Sunday, February 28, 2016

Vegetable Zen






Whenever I come across a vegetable for my garden that grows well on its own and is not attacked by a myriad of pests, I am delighted. One that I have been growing for a couple of years now and fits this category is called Zen. 

It is a hybrid in the genus Brassica (Mustard).  Scientifically it is Brassica rapa x brassica oleracea capitata, a hybrid cross between cabbage and Oriental mustard spinach (Komatsuna). The species Brassica oleracea includes vegetables such as broccoli, kale, cauliflower and brussel sprouts. Brassica rapa includes turnups, napa cabbage, mizuna, bok choi and tatsoi.

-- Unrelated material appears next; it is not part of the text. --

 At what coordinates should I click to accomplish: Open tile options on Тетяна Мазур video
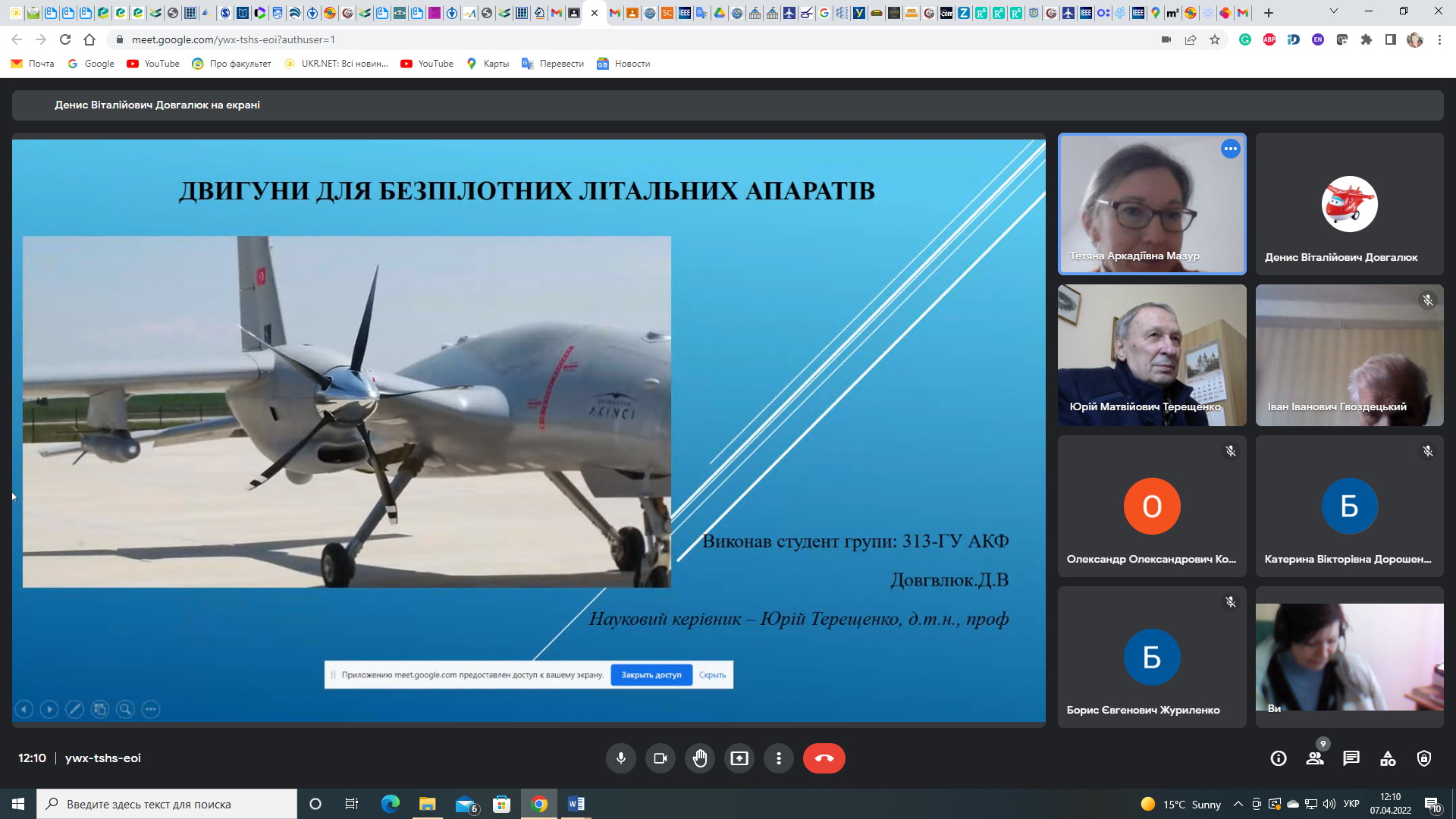tap(1230, 149)
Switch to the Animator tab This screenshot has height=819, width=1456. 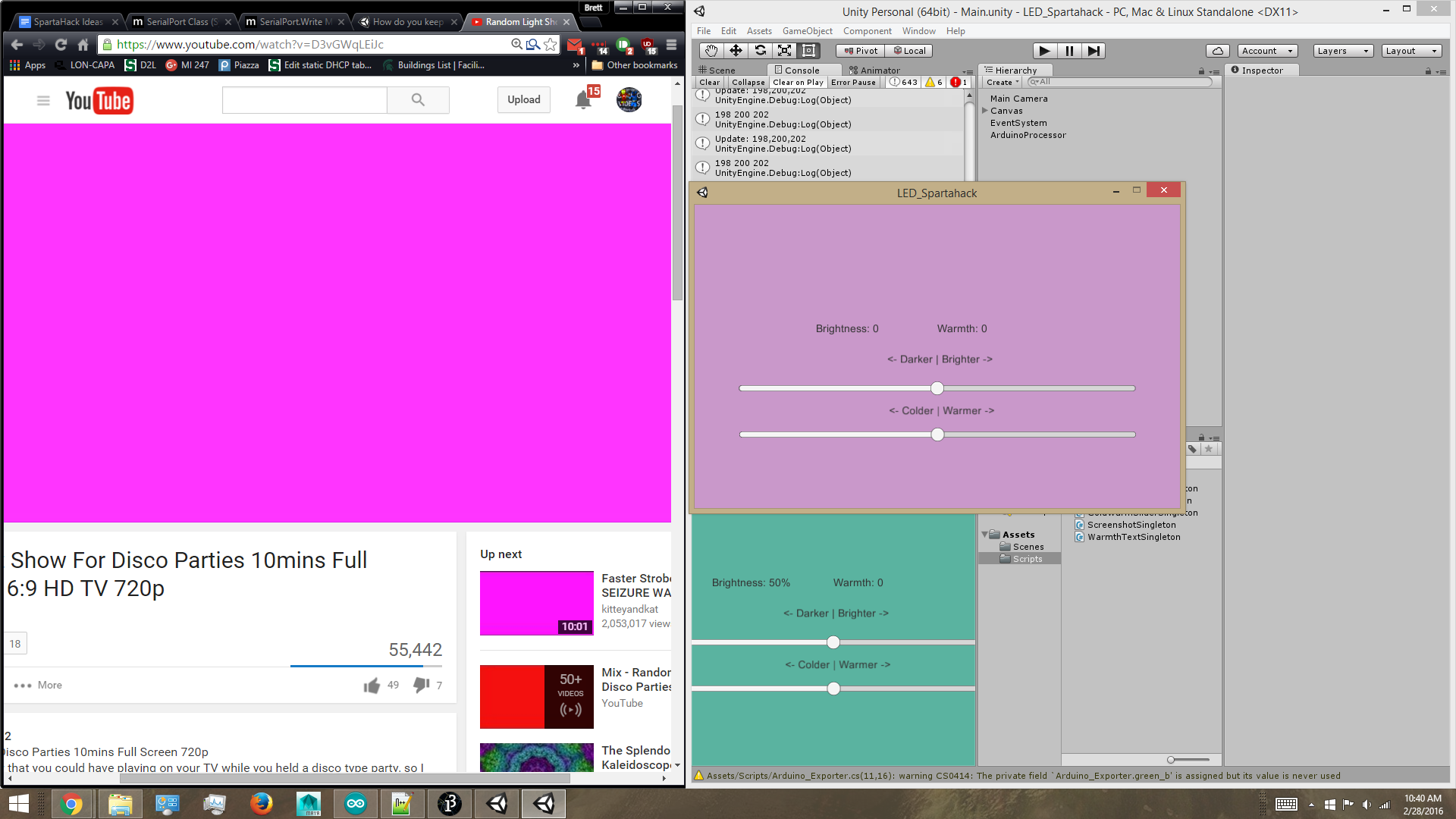pyautogui.click(x=876, y=70)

This new fast growing, mildly sweet green can be picked and enjoyed 30 days from sowing. Zen resembles collard greens, but the leaves are larger and more tender, much like lettuce but with a rich, savory taste. It is an excellent source of vitamin A and C and is resistant to bolting in the summer heat. Early to harvest, zen is dependable for picking all year long in suitable climates.

The leaves can be used at any stage: young leaves in salads, and large leaves used in soups, stir fry, and pickling, or simply steamed or boiled. Plants produce oblong-shaped dark green leaves with thick main stems and many side shoots.  
 
The Oriental green, zen hybrid grows as an annual but will live more than one year. The plants thrive in full sun and require water often. No wonder they grow well in tropical areas. Zen tends to grow best in a soil pH between 5.4 and 7.7.